Stored dataset items
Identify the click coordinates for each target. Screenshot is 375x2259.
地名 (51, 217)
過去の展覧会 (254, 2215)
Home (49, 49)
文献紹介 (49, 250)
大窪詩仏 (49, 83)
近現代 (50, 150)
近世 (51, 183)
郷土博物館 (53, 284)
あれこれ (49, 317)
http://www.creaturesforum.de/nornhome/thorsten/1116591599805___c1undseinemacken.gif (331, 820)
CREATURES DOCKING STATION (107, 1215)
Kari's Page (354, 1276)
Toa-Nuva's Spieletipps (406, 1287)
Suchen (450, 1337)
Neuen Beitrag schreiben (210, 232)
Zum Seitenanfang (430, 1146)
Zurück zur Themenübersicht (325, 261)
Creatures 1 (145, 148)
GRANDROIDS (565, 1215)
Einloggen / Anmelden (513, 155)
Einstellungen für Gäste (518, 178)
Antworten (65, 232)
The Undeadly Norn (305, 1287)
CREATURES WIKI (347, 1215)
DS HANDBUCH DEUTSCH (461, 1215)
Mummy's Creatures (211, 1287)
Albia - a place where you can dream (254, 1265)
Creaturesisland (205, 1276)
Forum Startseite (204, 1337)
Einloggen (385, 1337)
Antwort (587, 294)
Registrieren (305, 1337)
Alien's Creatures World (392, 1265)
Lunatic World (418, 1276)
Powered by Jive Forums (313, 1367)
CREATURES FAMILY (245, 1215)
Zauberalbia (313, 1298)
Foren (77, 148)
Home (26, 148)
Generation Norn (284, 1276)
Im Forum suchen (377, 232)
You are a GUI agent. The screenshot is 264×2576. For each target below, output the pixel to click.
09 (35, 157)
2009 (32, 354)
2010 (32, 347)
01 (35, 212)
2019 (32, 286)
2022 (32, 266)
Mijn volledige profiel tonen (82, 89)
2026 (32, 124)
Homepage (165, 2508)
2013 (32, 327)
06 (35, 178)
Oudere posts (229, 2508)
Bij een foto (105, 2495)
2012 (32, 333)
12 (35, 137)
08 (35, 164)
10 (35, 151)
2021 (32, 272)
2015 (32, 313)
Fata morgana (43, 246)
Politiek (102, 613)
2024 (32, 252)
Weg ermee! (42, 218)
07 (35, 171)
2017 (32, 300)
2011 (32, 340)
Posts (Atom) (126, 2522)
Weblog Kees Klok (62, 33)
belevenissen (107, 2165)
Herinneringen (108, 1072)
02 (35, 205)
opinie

* [What the exercise asks]:
Please extract every one of the items above, reproducing each line without any change.

* [Complete answer]:
Identify the click coordinates for each target. Screenshot is 375x2259.
地名 (51, 217)
過去の展覧会 (254, 2215)
Home (49, 49)
文献紹介 (49, 250)
大窪詩仏 (49, 83)
近現代 (50, 150)
近世 (51, 183)
郷土博物館 (53, 284)
あれこれ (49, 317)
http://www.creaturesforum.de/nornhome/thorsten/1116591599805___c1undseinemacken.gif (331, 820)
CREATURES DOCKING STATION (107, 1215)
Kari's Page (354, 1276)
Toa-Nuva's Spieletipps (406, 1287)
Suchen (450, 1337)
Neuen Beitrag schreiben (210, 232)
Zum Seitenanfang (430, 1146)
Zurück zur Themenübersicht (325, 261)
Creatures 1 (145, 148)
GRANDROIDS (565, 1215)
Einloggen / Anmelden (513, 155)
Einstellungen für Gäste (518, 178)
Antworten (65, 232)
The Undeadly Norn (305, 1287)
CREATURES WIKI (347, 1215)
DS HANDBUCH DEUTSCH (461, 1215)
Mummy's Creatures (211, 1287)
Albia - a place where you can dream (254, 1265)
Creaturesisland (205, 1276)
Forum Startseite (204, 1337)
Einloggen (385, 1337)
Antwort (587, 294)
Registrieren (305, 1337)
Alien's Creatures World (392, 1265)
Lunatic World (418, 1276)
Powered by Jive Forums (313, 1367)
CREATURES FAMILY (245, 1215)
Zauberalbia (313, 1298)
Foren (77, 148)
Home (26, 148)
Generation Norn (284, 1276)
Im Forum suchen (377, 232)
You are a GUI agent. The screenshot is 264×2576. For each target below, output the pixel to click.
09 (35, 157)
2009 (32, 354)
2010 (32, 347)
01 (35, 212)
2019 (32, 286)
2022 (32, 266)
Mijn volledige profiel tonen (82, 89)
2026 (32, 124)
Homepage (165, 2508)
2013 (32, 327)
06 (35, 178)
Oudere posts (229, 2508)
Bij een foto (105, 2495)
2012 (32, 333)
12 (35, 137)
08 (35, 164)
10 (35, 151)
2021 (32, 272)
2015 (32, 313)
Fata morgana (43, 246)
Politiek (102, 613)
2024 (32, 252)
Weg ermee! (42, 218)
07 (35, 171)
2017 (32, 300)
2011 (32, 340)
Posts (Atom) (126, 2522)
Weblog Kees Klok (62, 33)
belevenissen (107, 2165)
Herinneringen (108, 1072)
02 (35, 205)
opinie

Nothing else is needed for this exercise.